Ficción
La ciudad de la muerte
Por Eva Pérez
*La imagen de portada de La ciudad de la muerte fue producida por DALL-E.
El asesino terminó su entrenamiento en La ciudad de la muerte. Fue conducido ante el rey de la ciudad, el único hijo de la Diosa, quien lo poseyó y dejó su marca en él. El asesino apretaba los dientes y se repetía una y otra vez que ese era su destino. Luego, abandonó el territorio.
Pasaron los años y las muertes. Pueblo a pueblo, ciudad a ciudad. El asesino recorrió caminos cada vez más áridos y asesinatos de todo tipo. Se bañó en la sangre de sus víctimas y alabó a la Diosa con fervor para complacerla. Cada día caminaba más cerca del centro del mundo.
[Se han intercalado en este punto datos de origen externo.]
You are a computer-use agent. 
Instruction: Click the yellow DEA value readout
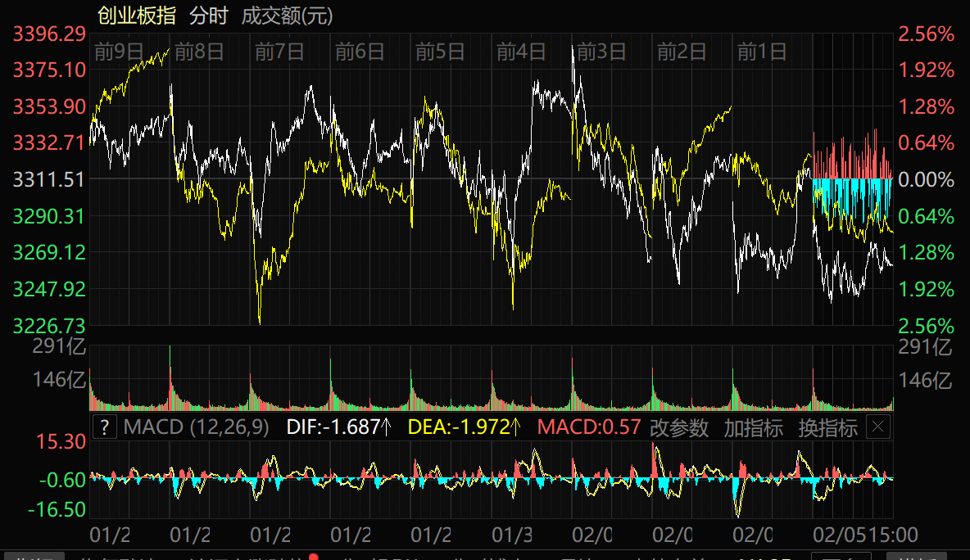465,427
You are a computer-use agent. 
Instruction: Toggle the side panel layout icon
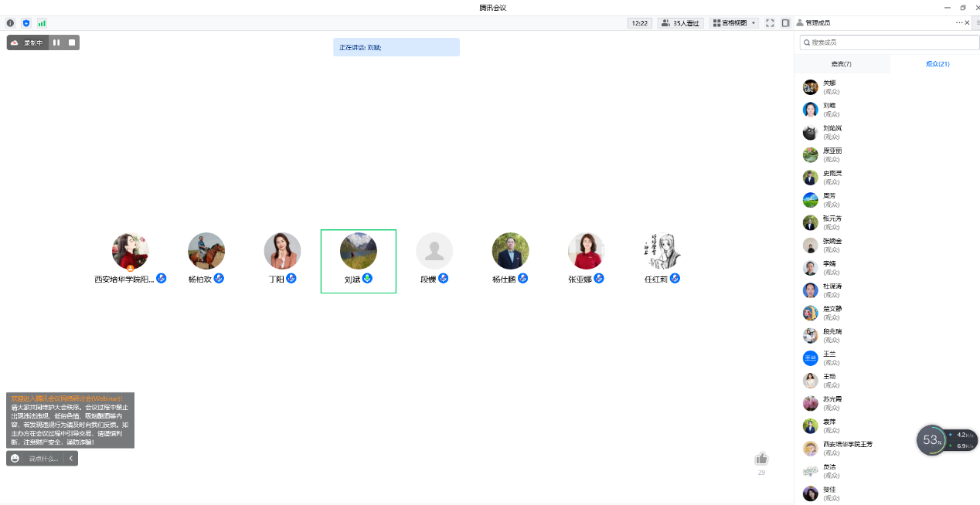(x=785, y=23)
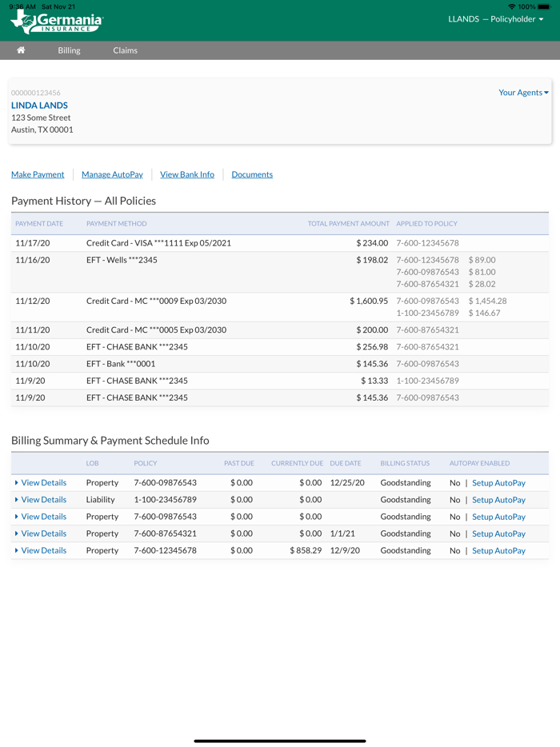Tap the battery icon in status bar
Image resolution: width=560 pixels, height=747 pixels.
pyautogui.click(x=544, y=6)
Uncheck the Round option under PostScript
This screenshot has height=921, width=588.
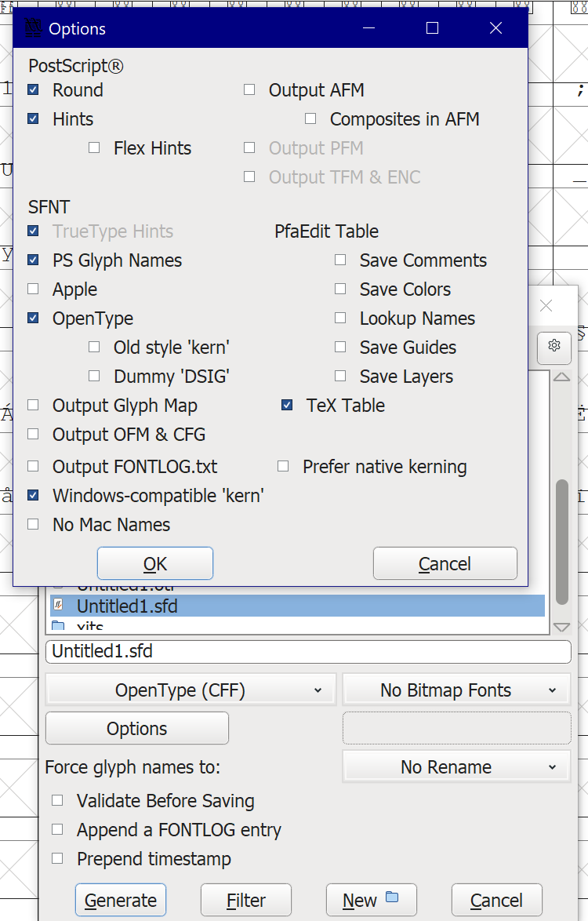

Del desierto infinito en cuyas arenas se escondía La ciudad eterna.
Finalmente, llegó a las laderas del volcán y participó en los ritos que llenaban las cavernas de cadáveres desangrados. Ductos que se perdían en las entrañas de la montaña. Se deslizó por cada uno de ellos, para atravesar las azules murallas sin puertas. Luego de eternidades de oscuridad entre entrañas y coágulos, llegó a la ciudad en la que la Diosa Muerte vivía y controlaba el mundo.
Caminó por calles extrañas para los humanos. Tropezó con los habitantes de las entrañas de la tierra que le reconocieron como sirviente terreno de la Diosa. Volvieron los rostros sin ojos y lo olfatearon. Reconociendo el olor de la sangre viva que corría por sus venas.
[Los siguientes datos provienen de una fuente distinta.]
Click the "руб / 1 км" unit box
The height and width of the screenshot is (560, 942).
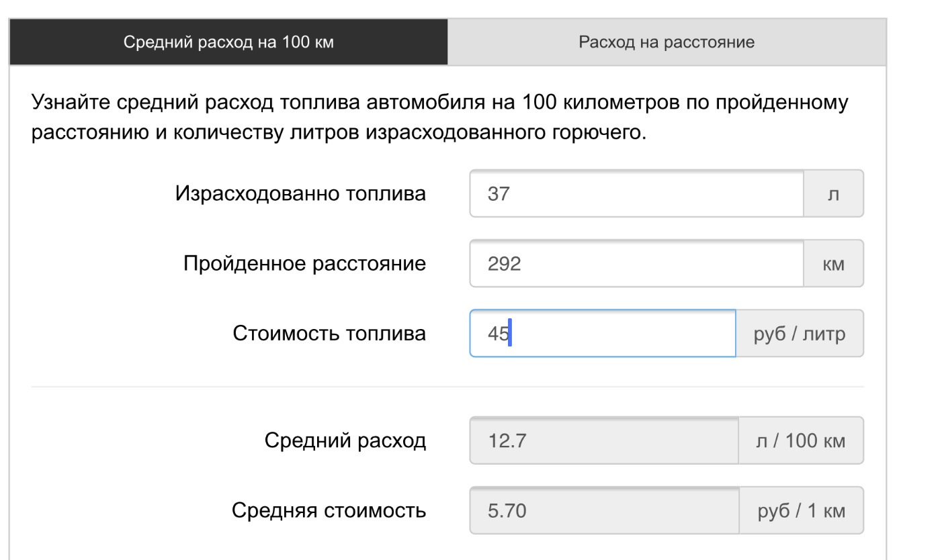coord(801,511)
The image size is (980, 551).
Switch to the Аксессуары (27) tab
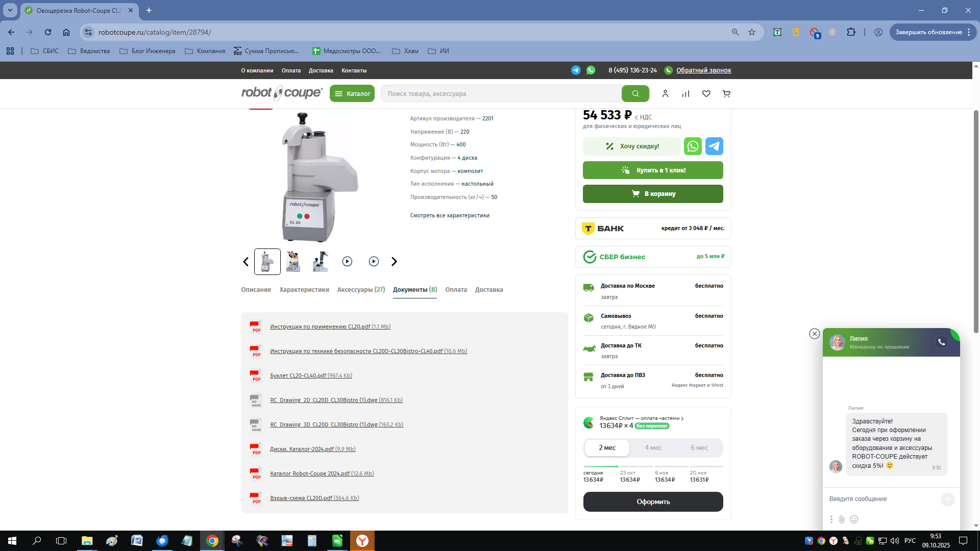tap(361, 290)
Las calles oscuras formaban un laberinto que parecía dirigirse siempre al mismo lugar: una elevación central que lo dominaba todo, visible a la rojiza luz de la lava volcánica que rodeaba la ciudad. Comprendió que lo que había tomado por una loma era, en realidad, el cuerpo de la Diosa. Hinchado y tumefacto, supuraba la sangre de los sacrificios y las ofrendas, la cual bebía hasta saciarse.
Caminó reverente hasta ella. Se arrodilló en el suelo lodoso que la rodeaba hasta que ella se dignó a mirarlo con sus múltiples ojos, arrancados a los habitantes de la ciudad. Ella sonrió, con su millar de bocas, y extendió un tentáculo rematado en una mano pequeñísima hasta tocar su frente.
Ante el contacto, él sintió un agradecimiento que recorrió todo su cuerpo, como una oleada de calor placentero.
Luego, se impuso el más absoluto silencio.
Él se quedó allí, hasta que la atención de la Diosa se distrajo, para absorber la vida de alguna nueva víctima asesinada en cualquier rincón del planeta. Lentamente, el asesino comenzó a trepar, apoyándose en labios y tentáculos. Esquivando con cuidado la mirada de los ojos de la terrible divinidad. Atravesó su cuerpo hasta llegar a su corazón palpitante. Agarrándose de los jirones de carne que la vestían, apuñaló el órgano que bombeaba.
Aguantó el chillido de las mil bocas que lo rodeaban, hasta que los tentáculos lo encontraron, levantaron en vilo y partieron en dos, dejando que su sangre bañara el corazón, que se regeneró sin dejar de latir. Luego, arrojaron sus trozos secos con indiferencia al montón de cuerpos que rodeaban a la Diosa, junto a los demás asesinos que se habían creído tan grandes como para matar a la Muerte.